Goodman's a Family Guy producer, so that kind of softens the blow, but I think this one still falls in the "Better Left Untouched" category, and I say this as someone who's fairly liberal in his thinking about remakes.
The cartoon was popular in the 1970s with some carryover into the mid-80s, meaning the youngest fans with a sense of the property's legacy are maybe 30, but more than likely a little older. That's not the crowd studios want to attract week in and week out.
Another reason to leave it alone is Scatman Crothers was roughly...87% of the cartoon's appeal and he's been dead for almost 25 years. His voice was such a signature for the character, I think doing an impression is going to sound hollow and not doing an impression and going with a completely new voice is a step even further backward.
Reason three to leave it alone is that the live-action/animated marriage is a rocky one at best. You could argue that the success of Alvin and the Chipmunks paves the way for something like this, but I don't really see it, at least in terms of the breadth of appeal.
If Crothers were still kickin' and if they went completely animated - particularly the old school Hanna-Barbera style - then I'd be all over this if you had the proper writer(s) in place. But this just seems to be missing too many parts.



Reader Comments (3)
While Crothers' voice was signature to the show, most audiences this film would likely be aimed at will have no reference to him. I don't know about others in their mid-late 30's but I best remember Crothers as the voice of Jazz from the TV series and first film for the Transformers more than anything. I recall Hong Kong Phooey in the 70's but not so much that I even associated a link to Crothers while watching Transformers in the 80's.

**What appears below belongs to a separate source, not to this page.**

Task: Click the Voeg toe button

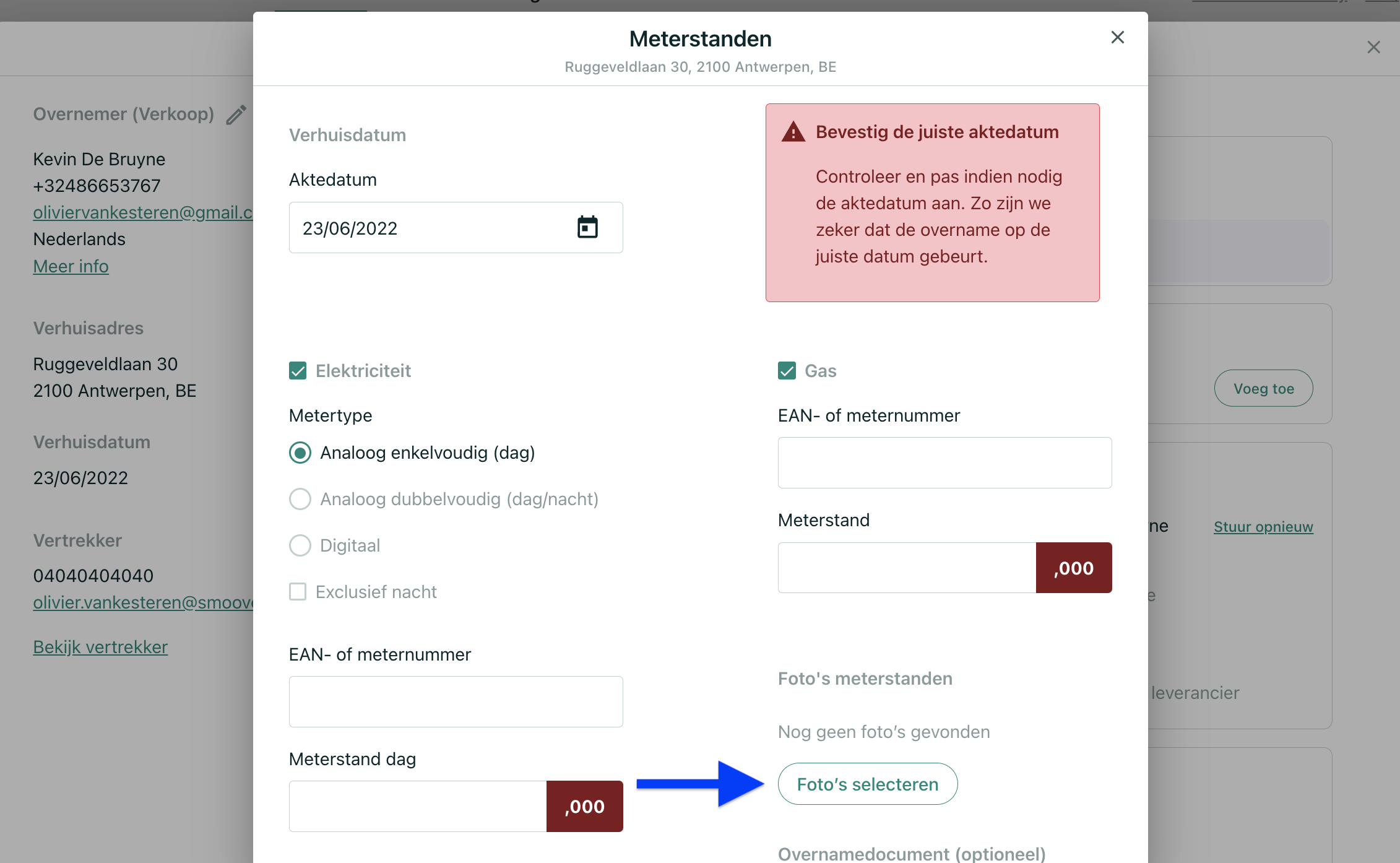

Sadly, technology really hasn't gotten to where it needs to be to make live action/animated films work as seamlessly and believably as they should. Movies like Garfield and Scooby Doo are perfect examples of where it just didn't work. Perhaps something that uses a real dog whose actions are computer generated as was done in Underdog? If done that way I could see it working out better or they could just do it completely animated as you suggest. In whatever form it eventually takes it won't ever be the HKP that anyone remembers from the TV show, that's just a given. However that doesn't mean that a decent film can't be made of this property.
I think a decent film can be made, too, but Phooey kind of has a looser quality about it, one that doesn't work well with the hybrid concept. If it's funny, great, but I think that's the only hope this one has.
Haven't these Hollywood pinheads learned ANYTHING from Speed Racer and Land of the Lost tanking?